Le «scénographe» s’est inspiré des cartouches et des fresques hiéroglyphiques, ou peut-être tout simplement de la tapisserie de Bayeux. En les alignant de la sorte, l’option démocratique, accumulative, à la base du sélect choix nivelle les œuvres — le tag est probablement plus un art de la superposition que de la juxtaposition.
La monotonie guette. Le visiteur est maintenu à une certaine distance des pièces, comme pour lui éviter d’avoir une mauvaise idée — une tentation barbare, par exemple. La mobilité d’action ou la séquence du spectateur se limite donc à un simple aller-retour.

Le vétéran français Psyckoze se réfère au thème imposé en citant au passage son collègue pochoiriste justement surnommé… Amour. Interviewé par le JT de France 2, Psyckoze indique clairement l’enjeu de la manifestation: «C’est en s’adressant au public le plus large que cette culture pourra prendre un sens et qu’on la verra autrement que comme une crise d’adolescence et du vandalisme».

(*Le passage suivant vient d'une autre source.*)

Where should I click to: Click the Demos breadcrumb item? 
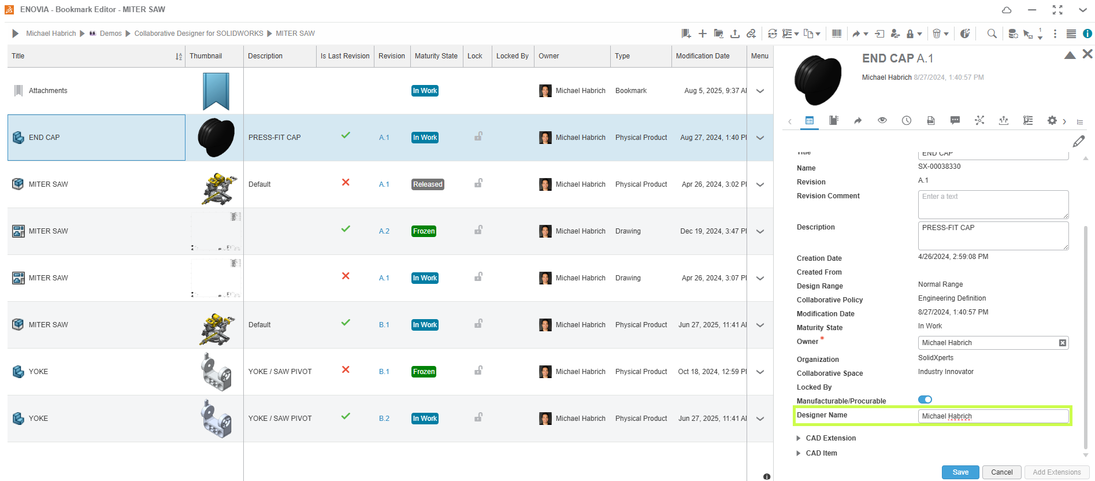point(110,34)
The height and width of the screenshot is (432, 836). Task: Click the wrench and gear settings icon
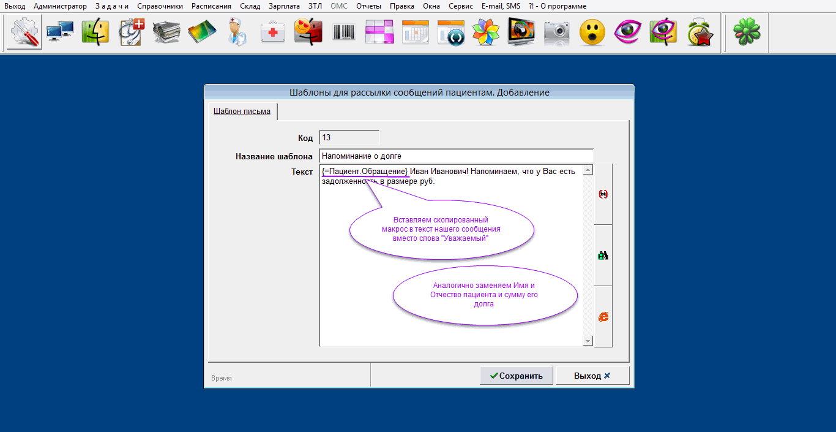coord(24,32)
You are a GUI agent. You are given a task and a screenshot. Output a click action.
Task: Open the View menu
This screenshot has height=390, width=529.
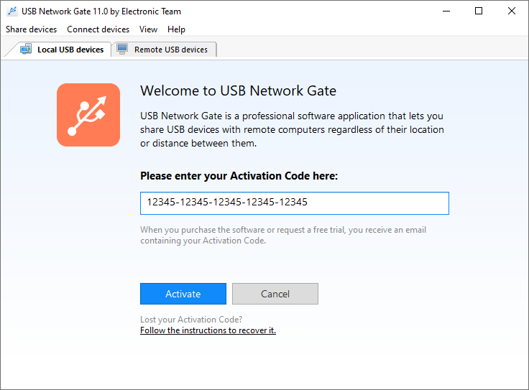pos(148,29)
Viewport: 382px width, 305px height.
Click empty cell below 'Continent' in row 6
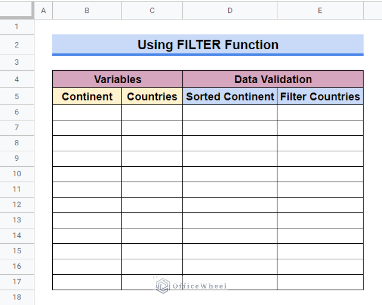tap(87, 112)
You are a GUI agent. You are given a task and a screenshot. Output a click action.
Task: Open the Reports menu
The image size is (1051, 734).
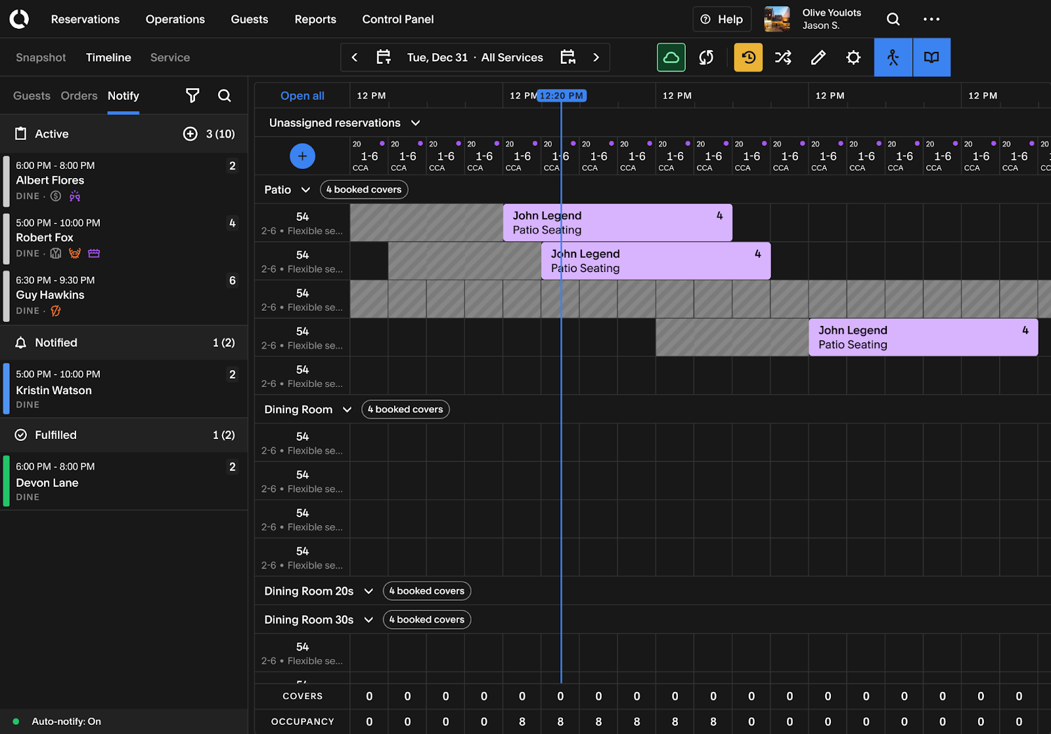315,19
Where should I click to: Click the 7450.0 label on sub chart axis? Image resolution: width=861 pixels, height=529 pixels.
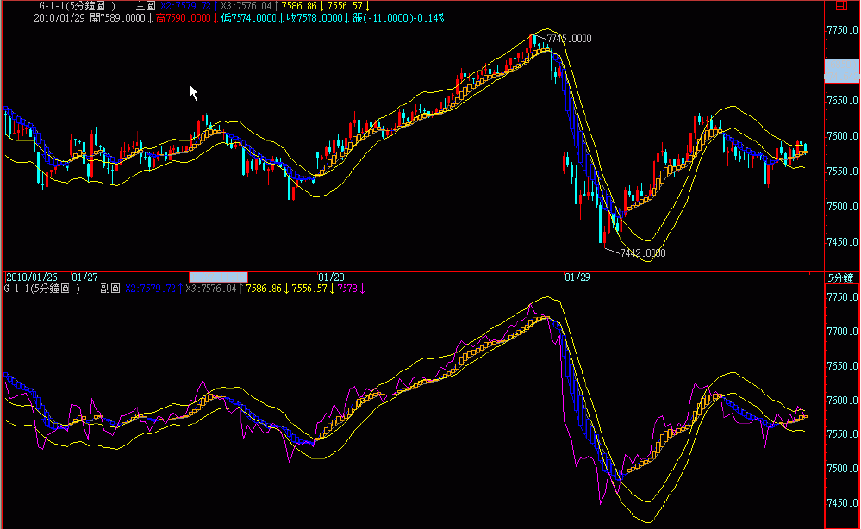841,503
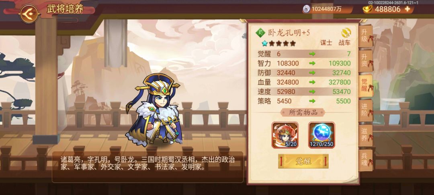Add more gold with plus icon
This screenshot has width=434, height=195.
(407, 9)
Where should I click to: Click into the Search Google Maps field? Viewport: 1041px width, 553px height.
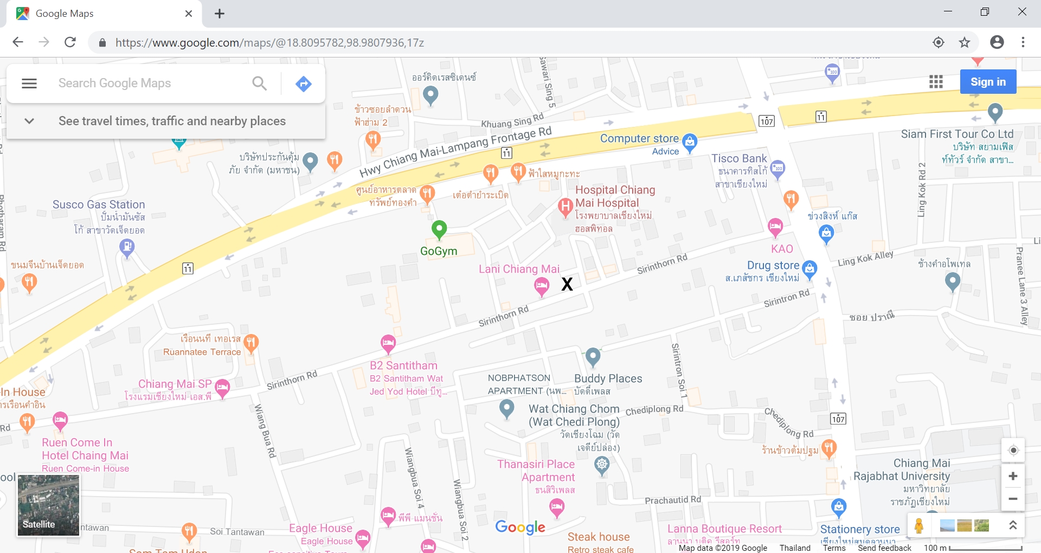(146, 83)
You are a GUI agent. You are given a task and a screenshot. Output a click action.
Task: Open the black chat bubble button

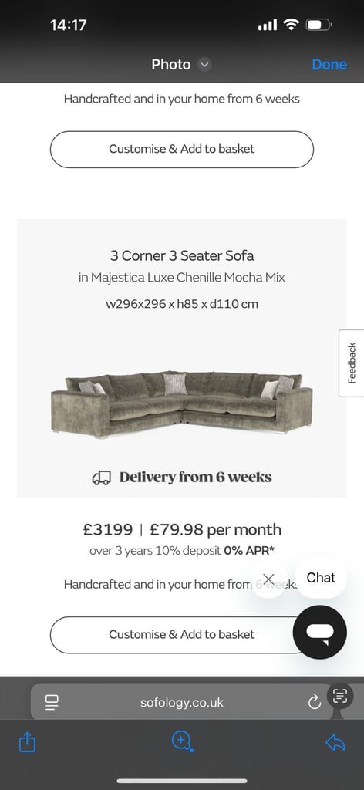tap(320, 633)
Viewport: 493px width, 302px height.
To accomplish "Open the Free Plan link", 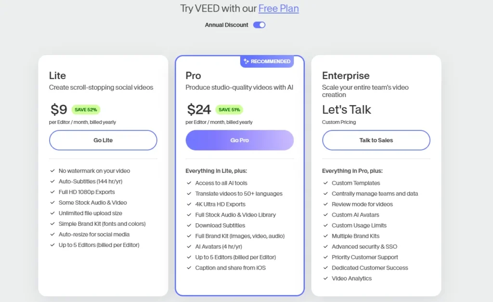I will [278, 8].
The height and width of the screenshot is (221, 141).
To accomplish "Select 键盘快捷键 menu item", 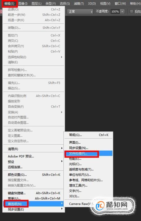I will pos(34,193).
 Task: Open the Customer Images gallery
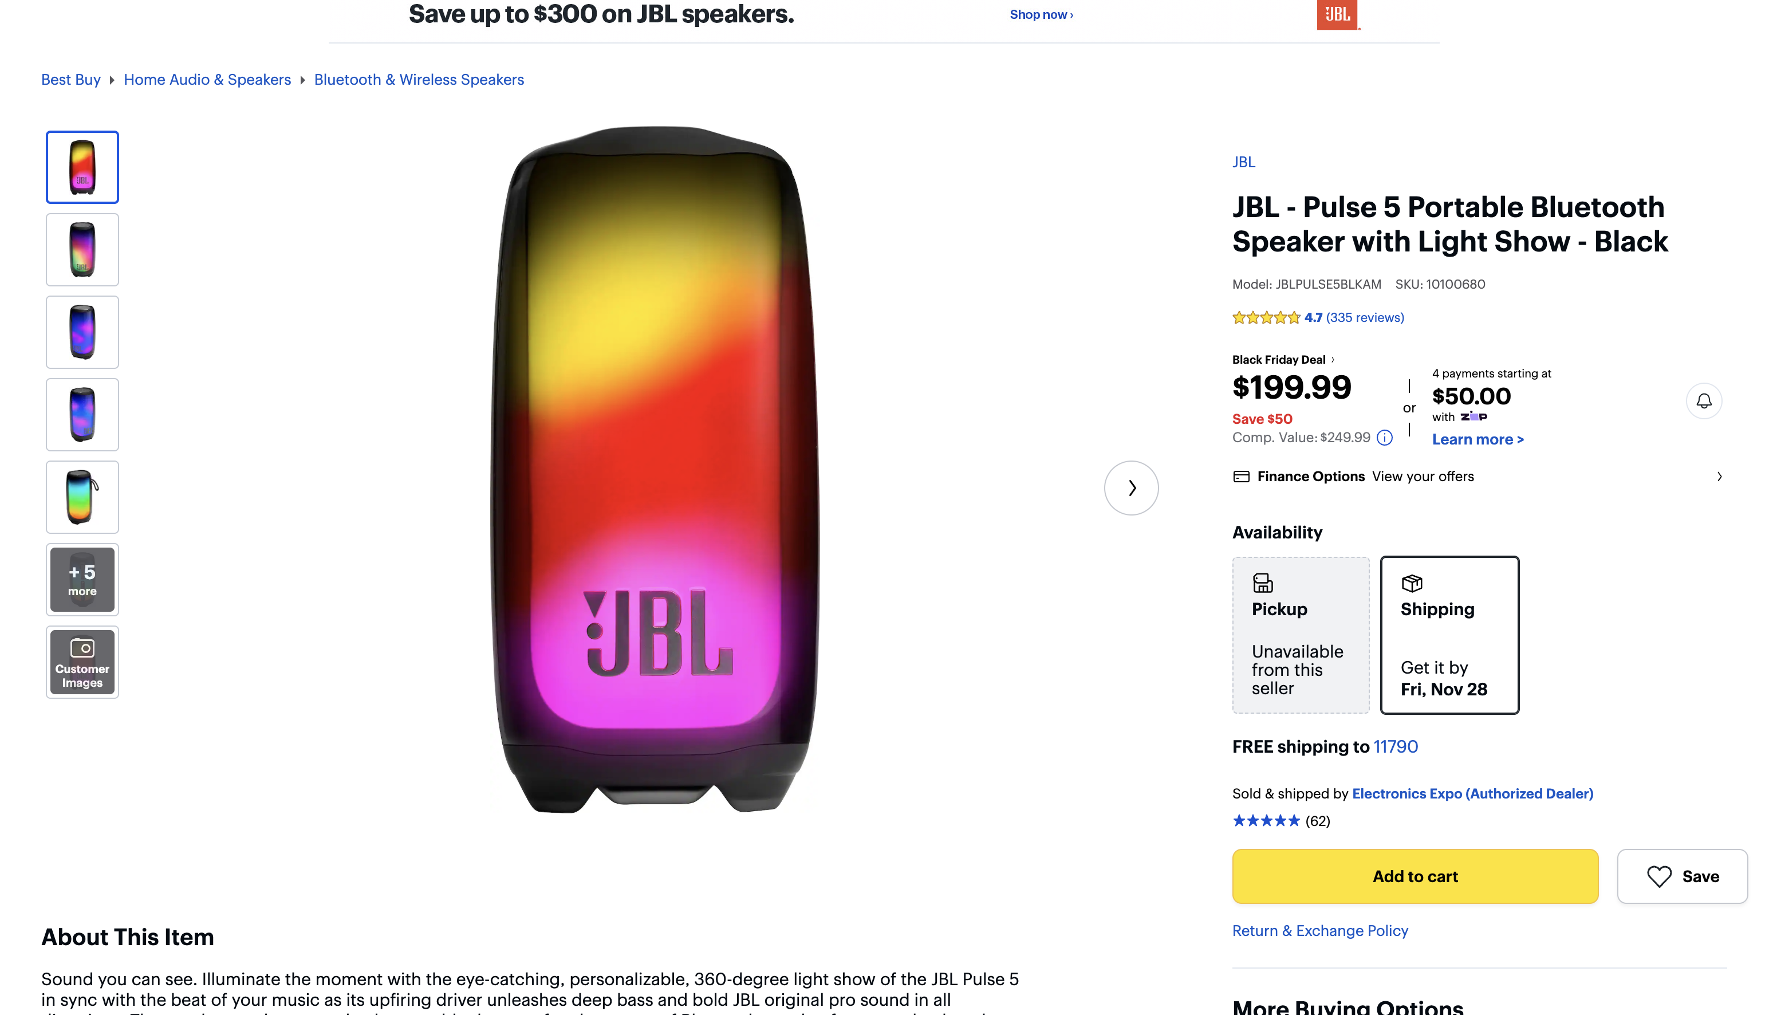(x=82, y=662)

Ici, la question de la valeur artistique des tags ne se pose tout simplement pas: le travail de présélection du collectionneur a exclu tout signe de dépravation, de déprédation ou de dépréciation — de toute façon, a-t-on dû se dire, au bout d’une cinquantaine d’années, la nostalgie aidant, toute œuvre finit par prendre de la valeur. Chassez ce «naturel» dont parlait Picasso à propos des graffiti et des dessins d’enfant — ce «naturel» que le peintre cubiste opposait au «baroque» —, et il ne revient pas forcément de si tôt.

On n’en est plus à opposer objet et abject artistiques, mais demeure donc la question du maniérisme. Les «styles» sont réduits au minimum syndical, standardisés, unifiés, mécanormés. Les lettrages rappellent les phylactères des comics. Les aérosols produisent également des dorures byzantines ou des écritures argentées comme les chromes des automobiles. On reproduit à gogo le style sauvage — le «wild style» immortalisé par Lee Quinones dans le film de Charlie Aheam au titre éponyme — des bombages de métros aériens new-yorkais qui ont succédé aux muraux des années soixante et aux inscriptions au pinceau qu’on trouvait dans West Side Story comme dans les slogans de Mai 68.
Chez les artistes du tag, la lettre perd de sa noblesse, quand elle ne s’affiche pas simplement… illettrée. L’écriture est déformée, illisible, abstraite.

Les calligraphes côtoient donc les peintres figuratifs. Malgré la variété des propositions, on sent que l’on cherche plus à reproduire une signature qu’à explorer les signes en tous sens. Les artistes brésiliens comme Nunca s’appliquent énormément, soignent leurs caractères bâtons, se remarquent immédiatement. Les portraitistes dessinent façon BD.

La lettre et le signe emportent la partie et avalent tout sur leur passage, figuration et abstraction.